The Im role you select for DAX, as well as a new IAM role, subnetgroup, and security groups, will suffice. Then you can specify some cluster settings, such as the cluster description, the AZ you wanted to be in, some parameter groups, maintenance, windows, etc., etc. But for now, we'll just use the default settings. And then, when you're ready, you will click on Launch Cluster. And when you launch cluster, it basically goes ahead and creates a DAX cluster for you. So DAX is not something that auto-scales or whatever.

It's something you have to provision for in advance. And it will cost you money, obviously, but it will just improve your DynamoDB performance. If you have high read throughput and most of the reads are always the same, In this case, it's really, really nice to have a cache. So that's it for DynamoDB. What I'm going to do, DAX, is that I'm going to just delete this once it's been created. So I'll take action and delete it when it's done. But basically, I can't really show you how to use it. You need to use the SDK for this, but at least it shows you the steps into creating a DAX cluster so you get a better idea of how it works. All right, that's it. We'll talk again in the next lecture.

18. DynamoDB Streams

So how do we react to changes in real time in our DynamoDB table? The answer is using DynamoDB streams. As a result, all DynamoDB changes, whether they are creates, updates, or deletions, will end up in a DynamoDB stream. If you enable it, that means that the change log from your table goes into a stream, and the stream can be read by, for example, AWS Lambda. What can we do with it? Well, we can react to real change in real time. For example, we can use our users table to send a welcome email to new users. Or we can create derivative tables or views; we can insert data into Elasticsearch; etc., etc. Basically, your lambda function will receive a batch of records from your DynamoDB stream.

And based on what you write in your Lambda function, you can do anything you want. You could even implement cross-region replication using streams if you wanted to. With streams like Kinesis, the maximum data retention time is now 24 hours. You cannot set this to anything else. It has to be 24 hours.

And you can configure the batch size so that Lambda receives up to 1000 rows, or six megabytes of data. So we have a stream and we're wondering if we can use AWS Lambda to access a DynamoDB stream, but can we also use a Kinesis adapter?

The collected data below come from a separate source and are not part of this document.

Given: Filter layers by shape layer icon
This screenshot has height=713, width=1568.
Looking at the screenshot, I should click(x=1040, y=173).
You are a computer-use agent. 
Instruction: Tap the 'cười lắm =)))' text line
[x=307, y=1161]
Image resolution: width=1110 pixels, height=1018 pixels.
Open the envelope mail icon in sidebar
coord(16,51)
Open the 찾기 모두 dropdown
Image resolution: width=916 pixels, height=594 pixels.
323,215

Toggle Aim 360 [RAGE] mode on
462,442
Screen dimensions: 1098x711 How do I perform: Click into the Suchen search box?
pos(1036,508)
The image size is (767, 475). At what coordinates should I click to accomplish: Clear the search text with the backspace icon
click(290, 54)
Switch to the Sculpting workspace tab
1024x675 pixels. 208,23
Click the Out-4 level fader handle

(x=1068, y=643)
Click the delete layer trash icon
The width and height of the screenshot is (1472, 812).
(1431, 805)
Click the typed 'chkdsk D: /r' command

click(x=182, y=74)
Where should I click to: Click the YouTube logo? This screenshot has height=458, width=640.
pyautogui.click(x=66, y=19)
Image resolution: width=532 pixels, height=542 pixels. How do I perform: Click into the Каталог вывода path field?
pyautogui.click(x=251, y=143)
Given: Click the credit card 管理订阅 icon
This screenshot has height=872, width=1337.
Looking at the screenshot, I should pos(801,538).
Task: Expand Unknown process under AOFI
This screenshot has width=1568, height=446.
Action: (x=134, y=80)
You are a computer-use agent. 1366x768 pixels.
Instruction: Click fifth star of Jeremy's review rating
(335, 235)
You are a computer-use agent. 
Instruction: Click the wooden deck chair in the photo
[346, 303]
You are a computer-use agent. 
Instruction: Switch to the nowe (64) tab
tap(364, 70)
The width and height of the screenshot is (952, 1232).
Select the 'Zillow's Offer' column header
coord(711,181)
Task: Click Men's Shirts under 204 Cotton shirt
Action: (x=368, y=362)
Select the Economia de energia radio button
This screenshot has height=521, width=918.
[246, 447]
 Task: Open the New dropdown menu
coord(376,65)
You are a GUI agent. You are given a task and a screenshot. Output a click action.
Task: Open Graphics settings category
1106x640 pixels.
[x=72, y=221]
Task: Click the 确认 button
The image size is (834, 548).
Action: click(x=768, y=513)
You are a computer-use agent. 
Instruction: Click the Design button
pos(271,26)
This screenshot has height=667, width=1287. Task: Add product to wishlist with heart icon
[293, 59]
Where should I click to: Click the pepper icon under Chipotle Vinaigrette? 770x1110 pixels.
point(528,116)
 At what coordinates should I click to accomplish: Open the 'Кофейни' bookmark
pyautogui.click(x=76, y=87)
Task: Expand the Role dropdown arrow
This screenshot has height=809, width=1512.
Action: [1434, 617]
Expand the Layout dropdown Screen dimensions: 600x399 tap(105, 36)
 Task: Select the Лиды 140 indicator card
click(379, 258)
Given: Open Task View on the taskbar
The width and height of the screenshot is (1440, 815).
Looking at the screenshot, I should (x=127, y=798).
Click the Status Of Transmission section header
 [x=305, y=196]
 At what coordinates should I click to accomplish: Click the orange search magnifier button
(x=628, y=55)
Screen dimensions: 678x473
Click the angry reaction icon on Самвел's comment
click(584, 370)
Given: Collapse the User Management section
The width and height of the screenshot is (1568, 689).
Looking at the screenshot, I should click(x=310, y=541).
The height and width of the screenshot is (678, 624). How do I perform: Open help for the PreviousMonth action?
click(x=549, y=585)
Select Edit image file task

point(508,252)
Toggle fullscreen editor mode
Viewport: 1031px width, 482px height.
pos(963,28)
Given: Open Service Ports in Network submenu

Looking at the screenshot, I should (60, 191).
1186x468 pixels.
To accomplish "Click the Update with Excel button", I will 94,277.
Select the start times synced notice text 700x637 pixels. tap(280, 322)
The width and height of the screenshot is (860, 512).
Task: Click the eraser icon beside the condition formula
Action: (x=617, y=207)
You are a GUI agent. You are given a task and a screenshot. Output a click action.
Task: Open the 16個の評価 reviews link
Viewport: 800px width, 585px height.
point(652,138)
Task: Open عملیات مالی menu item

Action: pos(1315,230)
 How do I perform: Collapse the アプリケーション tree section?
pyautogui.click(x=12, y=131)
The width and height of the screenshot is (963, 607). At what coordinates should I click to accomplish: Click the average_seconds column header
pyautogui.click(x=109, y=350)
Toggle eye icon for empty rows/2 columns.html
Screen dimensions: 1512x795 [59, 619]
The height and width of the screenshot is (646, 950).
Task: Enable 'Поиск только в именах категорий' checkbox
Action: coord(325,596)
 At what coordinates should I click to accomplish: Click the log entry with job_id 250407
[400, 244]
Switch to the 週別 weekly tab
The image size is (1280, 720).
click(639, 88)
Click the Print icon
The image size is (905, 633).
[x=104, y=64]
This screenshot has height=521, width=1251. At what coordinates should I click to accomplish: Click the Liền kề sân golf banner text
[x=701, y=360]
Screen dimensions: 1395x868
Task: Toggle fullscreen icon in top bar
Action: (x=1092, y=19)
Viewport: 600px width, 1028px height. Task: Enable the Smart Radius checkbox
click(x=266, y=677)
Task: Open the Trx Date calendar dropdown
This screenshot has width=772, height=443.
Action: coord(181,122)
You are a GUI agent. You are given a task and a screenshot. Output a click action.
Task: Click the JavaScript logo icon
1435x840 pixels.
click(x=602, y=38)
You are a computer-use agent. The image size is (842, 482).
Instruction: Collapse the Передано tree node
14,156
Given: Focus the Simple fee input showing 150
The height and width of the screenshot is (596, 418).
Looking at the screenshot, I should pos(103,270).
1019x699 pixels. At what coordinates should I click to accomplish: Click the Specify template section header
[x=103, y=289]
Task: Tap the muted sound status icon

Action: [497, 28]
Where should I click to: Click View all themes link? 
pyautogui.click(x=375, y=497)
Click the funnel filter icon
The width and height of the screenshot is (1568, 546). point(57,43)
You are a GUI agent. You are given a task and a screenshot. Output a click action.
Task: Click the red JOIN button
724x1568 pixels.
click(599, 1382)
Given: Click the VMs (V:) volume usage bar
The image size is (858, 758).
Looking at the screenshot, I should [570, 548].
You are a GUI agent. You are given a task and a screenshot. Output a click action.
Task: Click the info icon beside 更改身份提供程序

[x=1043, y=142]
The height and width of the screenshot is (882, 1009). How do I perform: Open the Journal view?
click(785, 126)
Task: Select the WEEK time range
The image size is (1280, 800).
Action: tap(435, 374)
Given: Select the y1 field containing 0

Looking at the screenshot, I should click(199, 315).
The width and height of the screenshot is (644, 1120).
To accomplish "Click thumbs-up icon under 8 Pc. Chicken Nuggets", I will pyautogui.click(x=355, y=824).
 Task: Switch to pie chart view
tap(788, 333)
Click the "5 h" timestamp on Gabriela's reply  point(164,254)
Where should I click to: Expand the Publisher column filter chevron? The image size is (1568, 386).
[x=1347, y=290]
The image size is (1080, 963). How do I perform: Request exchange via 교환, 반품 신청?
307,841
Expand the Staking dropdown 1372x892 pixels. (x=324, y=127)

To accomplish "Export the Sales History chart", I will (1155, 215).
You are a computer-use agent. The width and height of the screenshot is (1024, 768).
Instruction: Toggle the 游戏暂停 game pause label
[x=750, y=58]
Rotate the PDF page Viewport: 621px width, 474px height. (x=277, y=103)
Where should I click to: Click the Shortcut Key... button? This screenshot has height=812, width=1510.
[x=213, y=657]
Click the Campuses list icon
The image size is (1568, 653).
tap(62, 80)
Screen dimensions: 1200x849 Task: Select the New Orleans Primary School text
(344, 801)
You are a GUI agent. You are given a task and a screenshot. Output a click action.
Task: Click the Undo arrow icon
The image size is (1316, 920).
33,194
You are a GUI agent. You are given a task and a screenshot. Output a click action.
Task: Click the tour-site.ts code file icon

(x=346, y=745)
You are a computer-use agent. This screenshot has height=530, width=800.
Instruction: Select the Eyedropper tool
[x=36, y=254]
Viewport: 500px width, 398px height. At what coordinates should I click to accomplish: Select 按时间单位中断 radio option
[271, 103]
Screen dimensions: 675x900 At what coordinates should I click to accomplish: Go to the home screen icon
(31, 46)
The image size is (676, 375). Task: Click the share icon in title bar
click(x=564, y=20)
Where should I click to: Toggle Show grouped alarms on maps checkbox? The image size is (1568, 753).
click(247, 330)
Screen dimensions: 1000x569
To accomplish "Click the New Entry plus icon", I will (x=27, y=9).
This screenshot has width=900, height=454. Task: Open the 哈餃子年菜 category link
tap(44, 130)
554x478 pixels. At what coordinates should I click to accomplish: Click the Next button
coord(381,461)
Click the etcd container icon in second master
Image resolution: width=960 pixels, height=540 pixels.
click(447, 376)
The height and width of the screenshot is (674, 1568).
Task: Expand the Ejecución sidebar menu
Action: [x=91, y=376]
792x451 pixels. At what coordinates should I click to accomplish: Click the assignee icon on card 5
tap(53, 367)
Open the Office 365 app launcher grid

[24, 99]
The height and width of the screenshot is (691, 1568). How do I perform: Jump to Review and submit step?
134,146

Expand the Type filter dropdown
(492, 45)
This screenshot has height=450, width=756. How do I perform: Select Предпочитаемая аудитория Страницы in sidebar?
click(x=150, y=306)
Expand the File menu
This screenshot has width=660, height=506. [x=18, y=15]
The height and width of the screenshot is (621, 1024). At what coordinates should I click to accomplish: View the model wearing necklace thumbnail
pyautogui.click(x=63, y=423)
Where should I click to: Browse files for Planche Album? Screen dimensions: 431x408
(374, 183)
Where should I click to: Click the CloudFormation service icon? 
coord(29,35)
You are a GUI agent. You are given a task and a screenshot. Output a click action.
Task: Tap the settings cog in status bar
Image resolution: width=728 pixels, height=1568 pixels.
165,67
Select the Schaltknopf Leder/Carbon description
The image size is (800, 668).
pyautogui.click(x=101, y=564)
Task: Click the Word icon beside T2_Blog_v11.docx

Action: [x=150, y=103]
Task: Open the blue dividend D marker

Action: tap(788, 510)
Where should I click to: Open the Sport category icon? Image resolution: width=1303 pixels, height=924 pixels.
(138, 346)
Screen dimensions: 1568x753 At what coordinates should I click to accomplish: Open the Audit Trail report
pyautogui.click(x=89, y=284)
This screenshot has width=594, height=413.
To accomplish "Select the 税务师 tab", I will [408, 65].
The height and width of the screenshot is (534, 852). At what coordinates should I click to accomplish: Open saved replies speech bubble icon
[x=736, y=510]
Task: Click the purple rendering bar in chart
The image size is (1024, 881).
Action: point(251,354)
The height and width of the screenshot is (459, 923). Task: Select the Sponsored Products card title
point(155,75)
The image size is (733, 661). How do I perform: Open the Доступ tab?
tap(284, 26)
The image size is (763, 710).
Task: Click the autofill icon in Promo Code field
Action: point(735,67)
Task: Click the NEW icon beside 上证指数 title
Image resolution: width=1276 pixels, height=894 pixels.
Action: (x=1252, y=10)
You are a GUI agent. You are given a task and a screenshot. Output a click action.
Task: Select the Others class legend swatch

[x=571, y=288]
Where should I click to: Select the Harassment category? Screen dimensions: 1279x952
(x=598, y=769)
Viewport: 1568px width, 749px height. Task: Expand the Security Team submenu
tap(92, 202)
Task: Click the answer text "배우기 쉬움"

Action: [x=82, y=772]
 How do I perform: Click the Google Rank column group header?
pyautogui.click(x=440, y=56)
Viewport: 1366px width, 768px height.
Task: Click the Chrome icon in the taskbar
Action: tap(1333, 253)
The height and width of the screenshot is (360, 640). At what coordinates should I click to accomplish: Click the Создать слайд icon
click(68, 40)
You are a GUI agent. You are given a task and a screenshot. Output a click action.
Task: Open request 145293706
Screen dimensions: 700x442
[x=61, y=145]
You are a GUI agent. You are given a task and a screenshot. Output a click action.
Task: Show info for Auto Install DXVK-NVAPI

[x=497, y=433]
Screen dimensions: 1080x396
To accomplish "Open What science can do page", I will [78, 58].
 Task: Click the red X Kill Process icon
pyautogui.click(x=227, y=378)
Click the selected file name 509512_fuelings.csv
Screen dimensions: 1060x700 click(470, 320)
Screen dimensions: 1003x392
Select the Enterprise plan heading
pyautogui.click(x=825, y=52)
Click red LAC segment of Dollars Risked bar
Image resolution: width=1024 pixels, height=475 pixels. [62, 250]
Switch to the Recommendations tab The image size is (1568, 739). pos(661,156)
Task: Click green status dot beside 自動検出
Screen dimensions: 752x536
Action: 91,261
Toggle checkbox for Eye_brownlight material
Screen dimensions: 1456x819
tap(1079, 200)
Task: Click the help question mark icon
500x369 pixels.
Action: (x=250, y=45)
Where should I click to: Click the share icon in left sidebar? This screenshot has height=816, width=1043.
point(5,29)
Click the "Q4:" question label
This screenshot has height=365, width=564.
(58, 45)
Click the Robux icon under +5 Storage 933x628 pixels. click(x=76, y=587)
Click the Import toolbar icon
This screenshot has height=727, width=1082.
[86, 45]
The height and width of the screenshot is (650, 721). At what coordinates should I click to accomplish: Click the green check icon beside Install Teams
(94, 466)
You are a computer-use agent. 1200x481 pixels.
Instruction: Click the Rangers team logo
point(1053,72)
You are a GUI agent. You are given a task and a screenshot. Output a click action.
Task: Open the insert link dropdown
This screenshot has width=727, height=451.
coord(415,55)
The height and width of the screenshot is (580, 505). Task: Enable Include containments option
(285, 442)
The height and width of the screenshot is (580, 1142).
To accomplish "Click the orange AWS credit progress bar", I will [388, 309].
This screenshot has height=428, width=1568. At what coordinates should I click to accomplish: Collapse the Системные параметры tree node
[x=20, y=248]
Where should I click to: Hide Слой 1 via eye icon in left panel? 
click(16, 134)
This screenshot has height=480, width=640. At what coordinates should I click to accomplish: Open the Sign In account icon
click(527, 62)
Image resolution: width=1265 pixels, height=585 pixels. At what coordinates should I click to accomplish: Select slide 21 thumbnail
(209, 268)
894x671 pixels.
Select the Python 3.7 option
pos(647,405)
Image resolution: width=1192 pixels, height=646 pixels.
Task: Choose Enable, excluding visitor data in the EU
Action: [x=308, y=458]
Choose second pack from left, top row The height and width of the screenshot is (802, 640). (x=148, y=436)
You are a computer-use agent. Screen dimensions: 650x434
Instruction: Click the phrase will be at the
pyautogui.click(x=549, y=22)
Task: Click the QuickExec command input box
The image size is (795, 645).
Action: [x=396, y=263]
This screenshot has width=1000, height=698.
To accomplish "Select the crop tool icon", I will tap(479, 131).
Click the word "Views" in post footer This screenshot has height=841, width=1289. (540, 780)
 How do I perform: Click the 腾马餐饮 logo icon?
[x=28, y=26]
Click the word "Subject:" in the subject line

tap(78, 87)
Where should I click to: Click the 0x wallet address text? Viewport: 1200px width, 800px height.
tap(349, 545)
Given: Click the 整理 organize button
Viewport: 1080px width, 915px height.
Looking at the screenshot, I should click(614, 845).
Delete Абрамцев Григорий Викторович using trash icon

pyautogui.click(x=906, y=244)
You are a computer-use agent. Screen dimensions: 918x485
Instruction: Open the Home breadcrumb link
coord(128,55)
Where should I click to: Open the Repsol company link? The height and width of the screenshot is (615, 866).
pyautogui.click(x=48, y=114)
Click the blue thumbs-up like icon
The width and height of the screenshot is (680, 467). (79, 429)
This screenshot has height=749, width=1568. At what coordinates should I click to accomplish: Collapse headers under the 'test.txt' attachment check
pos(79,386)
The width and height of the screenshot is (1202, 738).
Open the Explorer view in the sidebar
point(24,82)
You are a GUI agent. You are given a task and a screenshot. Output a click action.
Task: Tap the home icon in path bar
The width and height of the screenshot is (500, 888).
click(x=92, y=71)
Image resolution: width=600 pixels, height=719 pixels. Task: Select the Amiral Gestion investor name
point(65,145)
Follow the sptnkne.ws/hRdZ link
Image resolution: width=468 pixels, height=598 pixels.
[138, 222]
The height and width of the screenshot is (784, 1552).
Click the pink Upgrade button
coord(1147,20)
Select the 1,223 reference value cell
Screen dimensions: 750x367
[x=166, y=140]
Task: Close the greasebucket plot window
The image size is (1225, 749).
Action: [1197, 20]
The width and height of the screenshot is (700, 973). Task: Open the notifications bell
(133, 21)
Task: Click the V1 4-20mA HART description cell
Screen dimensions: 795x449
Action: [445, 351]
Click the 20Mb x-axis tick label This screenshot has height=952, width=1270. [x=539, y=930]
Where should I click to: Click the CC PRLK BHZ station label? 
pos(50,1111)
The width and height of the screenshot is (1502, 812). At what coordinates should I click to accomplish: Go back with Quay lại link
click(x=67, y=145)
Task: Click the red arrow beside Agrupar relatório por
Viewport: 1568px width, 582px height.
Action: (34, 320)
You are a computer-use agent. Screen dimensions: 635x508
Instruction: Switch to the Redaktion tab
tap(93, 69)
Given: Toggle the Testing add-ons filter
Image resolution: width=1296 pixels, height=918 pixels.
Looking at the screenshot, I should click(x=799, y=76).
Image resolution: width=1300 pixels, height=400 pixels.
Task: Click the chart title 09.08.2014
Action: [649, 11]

So we can use the KCl library to consume data from the DynamoDB streams. We just have an adapter on top of it called a Kinesis adapter library. And here we have the same pattern as Kinesis streams. So we have KCl functions; they will checkpoint the progress into a DynamoDB table, and they can consume a DynamoDB stream. This way, we have the exact same interface. The programming is the same, and it also has partitions and charts and all that stuff. That's basically the alternative to using AWS Lambda.

So you have two choices for consuming a DynamoDB stream. Either you use AWS Lambda or you use the KCl library with the Kinesis adapter. Okay, so back in our table, as you can see, there is a stream detail, and we can click on manage streams. Here we manage the stream and say, "What do we want to have in our stream?" We can have only keys, only a new image, only an old image, or both a new and an old image.

So enable this. And here we go. We have created a DynamoDB stream. Basically. Now the stream can be read by a lambda function that you can hook on to and see what's going on in real time. Now, I'm not going to show you how to do this, but you know that, conceptually, you can do it either using the Kinesis library or by using the AWS Lambda functions. So that's it. We've been able to stream. You can always disable it if you want, but that's it. I will see you at the next lecture.